> **RECORDS SUPPLIED**

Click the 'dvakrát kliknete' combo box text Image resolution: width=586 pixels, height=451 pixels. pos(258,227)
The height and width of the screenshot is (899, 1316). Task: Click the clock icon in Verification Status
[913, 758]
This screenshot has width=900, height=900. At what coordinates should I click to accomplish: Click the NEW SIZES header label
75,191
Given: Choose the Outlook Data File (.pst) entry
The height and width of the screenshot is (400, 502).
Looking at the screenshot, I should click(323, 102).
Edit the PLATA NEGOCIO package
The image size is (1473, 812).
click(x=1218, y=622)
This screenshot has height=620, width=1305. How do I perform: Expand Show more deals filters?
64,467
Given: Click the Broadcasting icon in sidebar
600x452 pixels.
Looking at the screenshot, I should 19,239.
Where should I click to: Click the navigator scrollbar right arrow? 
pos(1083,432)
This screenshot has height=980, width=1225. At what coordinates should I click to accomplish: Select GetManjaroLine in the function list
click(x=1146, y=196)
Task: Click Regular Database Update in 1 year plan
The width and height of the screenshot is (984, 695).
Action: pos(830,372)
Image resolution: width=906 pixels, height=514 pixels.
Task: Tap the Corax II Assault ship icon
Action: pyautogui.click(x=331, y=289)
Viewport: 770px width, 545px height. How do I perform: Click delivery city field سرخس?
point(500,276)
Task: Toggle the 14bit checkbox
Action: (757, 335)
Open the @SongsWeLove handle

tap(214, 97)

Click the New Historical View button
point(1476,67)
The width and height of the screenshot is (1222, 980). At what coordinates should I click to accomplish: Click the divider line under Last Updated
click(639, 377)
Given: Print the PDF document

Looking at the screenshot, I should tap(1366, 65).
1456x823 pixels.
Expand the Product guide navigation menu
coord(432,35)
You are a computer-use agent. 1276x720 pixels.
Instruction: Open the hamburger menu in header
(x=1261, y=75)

> **BRIEF**
In the listing above, find the line containing "This screenshot has height=980, width=1225." and the line containing "Task: Click Regular", then quote both, plus every line between them, exactly as written.

> **TASK OUTPUT**
This screenshot has height=980, width=1225. At what coordinates should I click to accomplish: Select GetManjaroLine in the function list
click(x=1146, y=196)
Task: Click Regular Database Update in 1 year plan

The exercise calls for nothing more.